Mon, Nov 09, 2009 - Page 9 News List

The view from the White House on the fall of the Berlin Wall

By Mike Mccarthy  /  DPA , WASHINGTON

The US went to great lengths to prevent a Soviet backlash as the Berlin Wall fell, playing down the joyous occasion as “just another step” toward the crumbling of communism in Eastern Europe, said retired general Brent Scowcroft, the top White House adviser at the time.

While the world celebrated the fall of the Berlin Wall on Nov. 9, 1989, the White House was concerned that the rapidly unfolding events could prompt then general secretary of the Communist Party of the Soviet Union Mikhail Gorbachev into a crackdown on the reformist movement in Eastern Europe, said Scowcroft, who was then-US president George H.W. Bush’s national security adviser.

“What we were all worried about was that if we gloated over what was happening, it could produce a reaction from the Soviet Union. So we wanted to downplay the whole issue as a step forward for everybody, but not gloat,” Scowcroft said.

In an exclusive interview to mark the 20-year anniversary of the historic event, Scowcroft, 84, provided a view from inside the White House on the Wall’s collapse, the debate about reunifying Germany and the lessons learned since the end of the Cold War.

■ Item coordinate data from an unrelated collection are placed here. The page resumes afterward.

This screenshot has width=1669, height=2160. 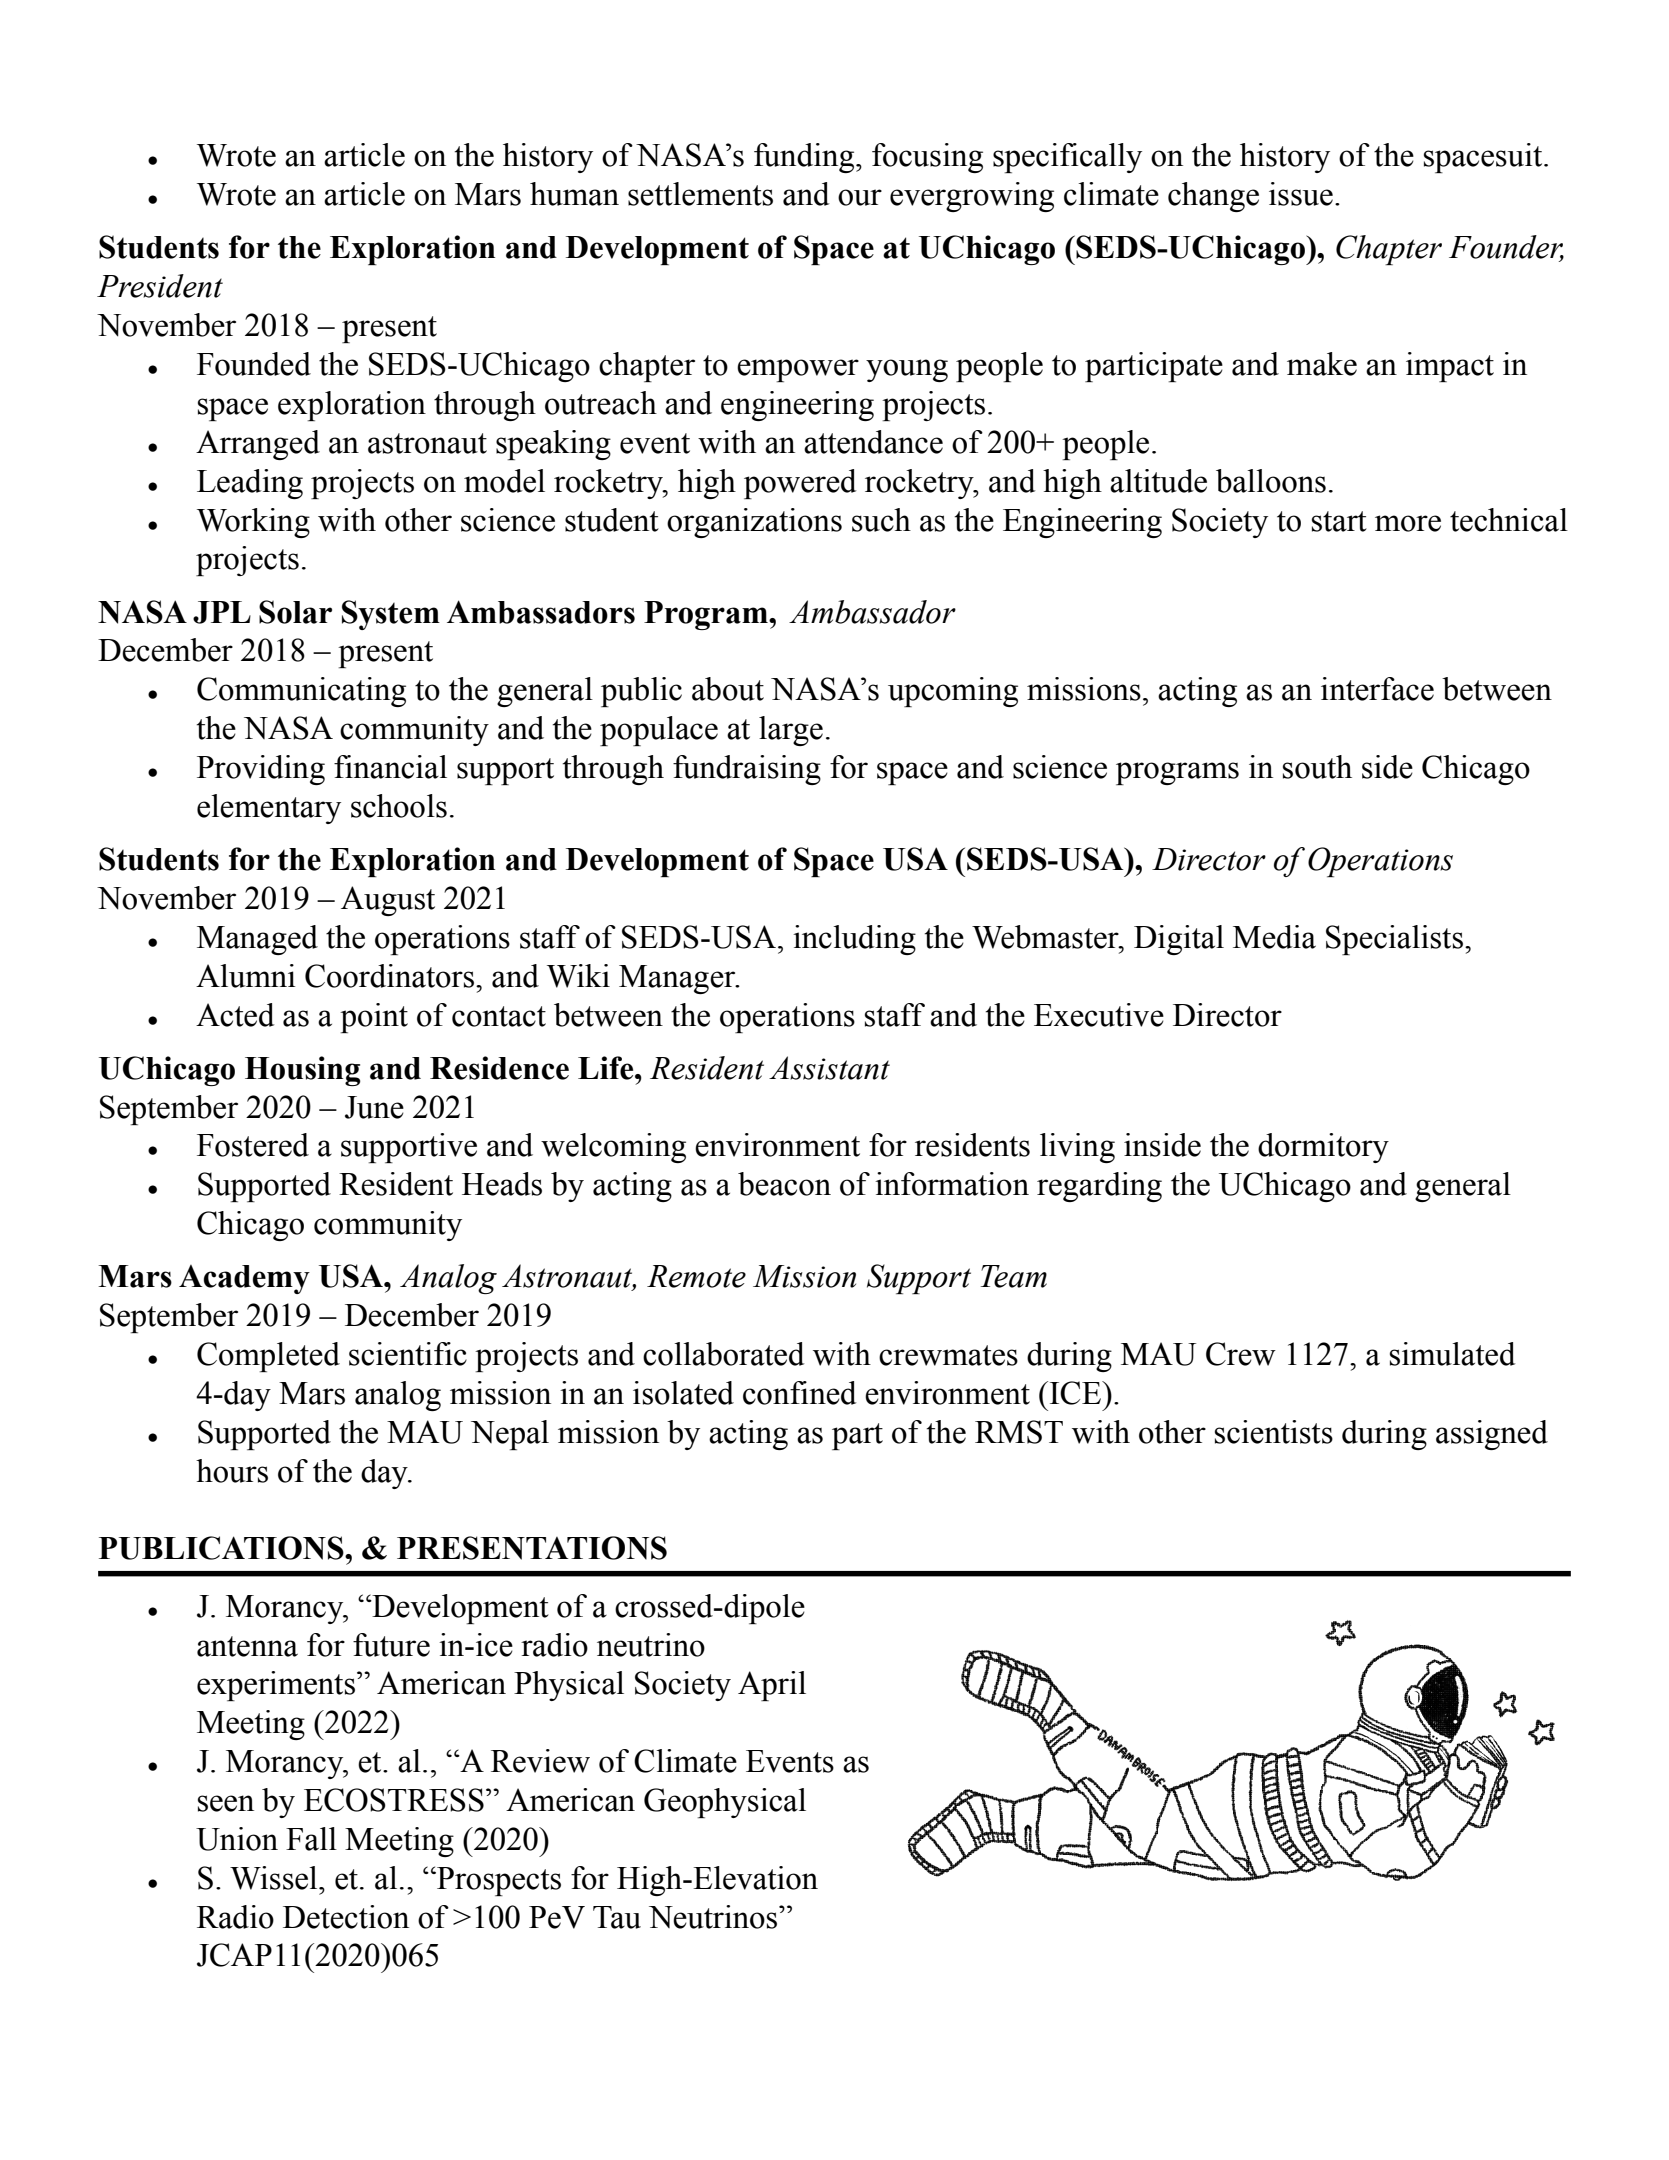 What do you see at coordinates (502, 1184) in the screenshot?
I see `Heads` at bounding box center [502, 1184].
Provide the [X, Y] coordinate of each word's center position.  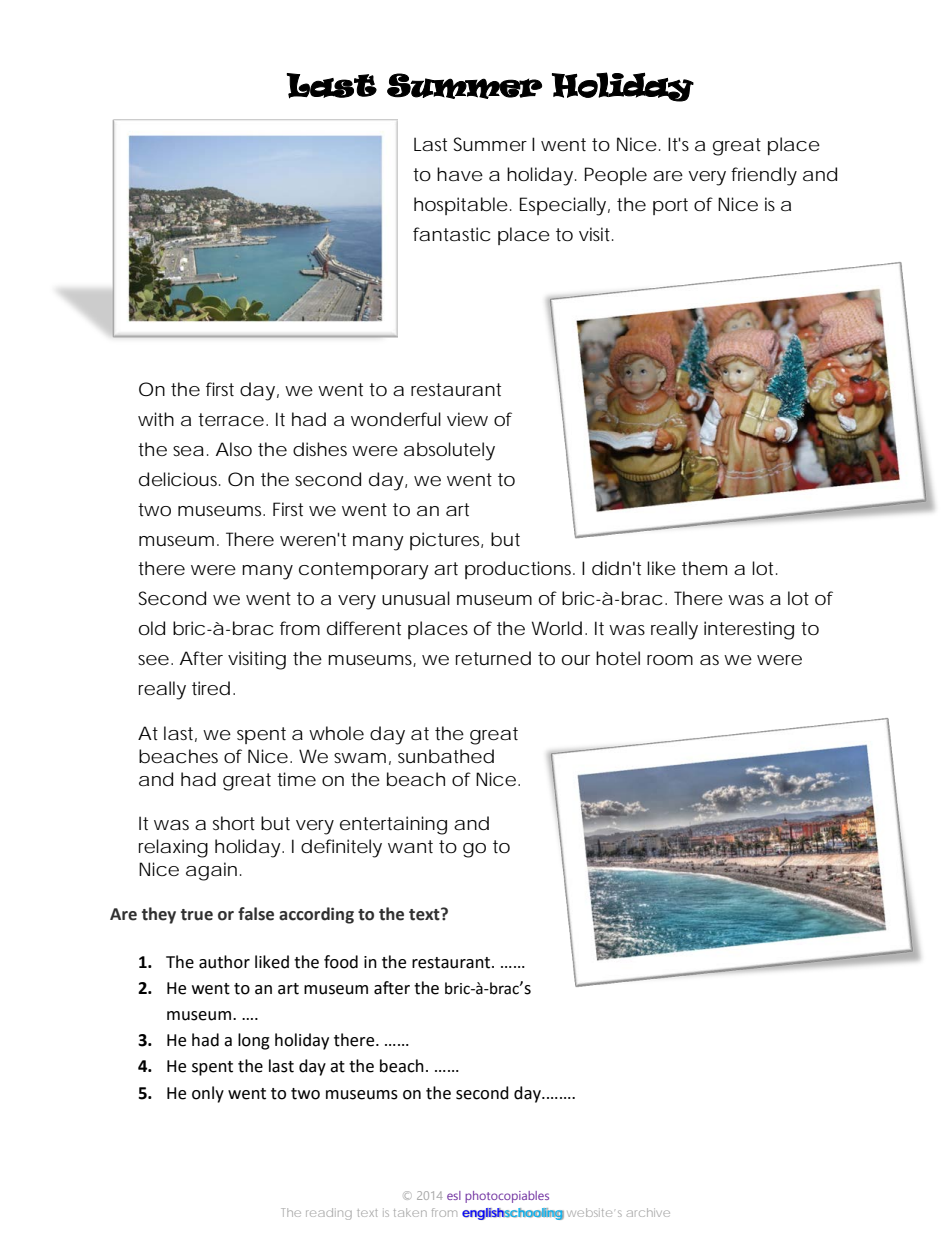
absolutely [449, 451]
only [208, 1094]
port [670, 206]
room [668, 660]
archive [648, 1212]
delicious [178, 479]
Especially [563, 206]
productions [518, 570]
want [410, 846]
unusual [416, 598]
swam [359, 758]
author [224, 962]
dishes [320, 449]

As change swept through Eastern Europe, there was a great deal of concern that Gorbachev would be backed into a corner or forced out of office by hardliners in Moscow, moves that could have reversed the Kremlin’s support for reform, he said.

“Almost immediately we started to worry because Gorbachev indicated a great sense of unease of what was going on,” Scowcroft said. “That made us worry. So it was sort of a mixed reaction.”

After the Berlin Wall came down, talk shifted quickly toward discussion of unifying Germany. The Bush administration would back then German chancellor Helmut Kohl’s plan to reunify against the wishes of allies Britain and France, following a hefty debate among Bush’s advisers.

Then-US secretary of state James Baker favored the idea. Scowcroft acknowledges he was one of the skeptics.

“I was nervous about the whole thing and didn’t want us to get out in front on issues of German unification because it was such a sensitive subject and the Germans themselves were divided about it, and I knew that the British and French were opposed to it — not to mention the Russians,” Scowcroft said.

The following December, Bush and his advisers met with Kohl to hear the German leader’s plans to reunify. It was then that Bush decided to get behind unification, ending the internal White House deliberations.

“That was it and I think it turned out to be absolutely on the mark,” said Scowcroft, who today runs the Washington-based international business consulting firm he founded.

He will be part of the US delegation headed to Berlin this month to mark the demise of the Berlin Wall.

Bush had sought assurances that Kohl was committed to unifying Germany under NATO. Gorbachev wanted a neutral Germany. Scowcroft said he was worried Kohl would yield to Gorbachev’s demands and unite Germany at “any price,” while marginalizing the US desire to keep Germany in the alliance.

“I was concerned that he might, not out of any evil design, but just because his responsibility was Germany and he might feel he had to pay any price for a unified Germany,” Scowcroft said.

The fall of the Berlin Wall and the end of communism marked not only the transformation of Europe, but it was also a transition for the US into the world’s only superpower, with all the benefits and burdens.